» What the task asks:
In your answer, print every record exactly as it is written.

#####

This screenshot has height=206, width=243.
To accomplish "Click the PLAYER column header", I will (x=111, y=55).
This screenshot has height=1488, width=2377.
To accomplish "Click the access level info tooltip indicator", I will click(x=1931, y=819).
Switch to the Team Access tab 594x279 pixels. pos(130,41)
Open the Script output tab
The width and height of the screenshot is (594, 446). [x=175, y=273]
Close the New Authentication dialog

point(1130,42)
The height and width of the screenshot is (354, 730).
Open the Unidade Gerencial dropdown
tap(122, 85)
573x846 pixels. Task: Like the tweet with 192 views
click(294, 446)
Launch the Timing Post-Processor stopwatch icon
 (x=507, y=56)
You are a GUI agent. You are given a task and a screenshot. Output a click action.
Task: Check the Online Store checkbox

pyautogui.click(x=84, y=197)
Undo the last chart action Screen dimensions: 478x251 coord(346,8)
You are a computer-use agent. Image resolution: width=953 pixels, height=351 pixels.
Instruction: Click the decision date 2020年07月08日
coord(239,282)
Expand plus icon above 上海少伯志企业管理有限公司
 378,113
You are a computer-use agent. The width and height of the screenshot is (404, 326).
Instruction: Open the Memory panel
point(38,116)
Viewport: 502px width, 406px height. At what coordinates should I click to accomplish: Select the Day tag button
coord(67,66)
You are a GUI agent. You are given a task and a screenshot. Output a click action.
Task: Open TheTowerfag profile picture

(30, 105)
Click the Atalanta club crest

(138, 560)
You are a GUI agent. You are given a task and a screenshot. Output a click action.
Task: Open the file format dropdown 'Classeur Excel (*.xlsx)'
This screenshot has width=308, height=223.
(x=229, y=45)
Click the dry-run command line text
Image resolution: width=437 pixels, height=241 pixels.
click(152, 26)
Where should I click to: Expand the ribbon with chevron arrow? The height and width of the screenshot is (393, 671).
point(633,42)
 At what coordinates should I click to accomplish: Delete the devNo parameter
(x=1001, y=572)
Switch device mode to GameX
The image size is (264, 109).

#####

» Solution to the exercise:
This screenshot has height=206, width=243.
To accomplish "Click the PLAYER column header", I will (x=111, y=55).
This screenshot has height=1488, width=2377.
To accomplish "Click the access level info tooltip indicator", I will click(x=1931, y=819).
Switch to the Team Access tab 594x279 pixels. pos(130,41)
Open the Script output tab
The width and height of the screenshot is (594, 446). [x=175, y=273]
Close the New Authentication dialog

point(1130,42)
The height and width of the screenshot is (354, 730).
Open the Unidade Gerencial dropdown
tap(122, 85)
573x846 pixels. Task: Like the tweet with 192 views
click(294, 446)
Launch the Timing Post-Processor stopwatch icon
 (x=507, y=56)
You are a GUI agent. You are given a task and a screenshot. Output a click action.
Task: Check the Online Store checkbox

pyautogui.click(x=84, y=197)
Undo the last chart action Screen dimensions: 478x251 coord(346,8)
You are a computer-use agent. Image resolution: width=953 pixels, height=351 pixels.
Instruction: Click the decision date 2020年07月08日
coord(239,282)
Expand plus icon above 上海少伯志企业管理有限公司
 378,113
You are a computer-use agent. The width and height of the screenshot is (404, 326).
Instruction: Open the Memory panel
point(38,116)
Viewport: 502px width, 406px height. At what coordinates should I click to accomplish: Select the Day tag button
coord(67,66)
You are a GUI agent. You are given a task and a screenshot. Output a click action.
Task: Open TheTowerfag profile picture

(30, 105)
Click the Atalanta club crest

(138, 560)
You are a GUI agent. You are given a task and a screenshot. Output a click action.
Task: Open the file format dropdown 'Classeur Excel (*.xlsx)'
This screenshot has width=308, height=223.
(x=229, y=45)
Click the dry-run command line text
Image resolution: width=437 pixels, height=241 pixels.
click(152, 26)
Where should I click to: Expand the ribbon with chevron arrow? The height and width of the screenshot is (393, 671).
point(633,42)
 At what coordinates should I click to accomplish: Delete the devNo parameter
(x=1001, y=572)
Switch device mode to GameX
The image size is (264, 109).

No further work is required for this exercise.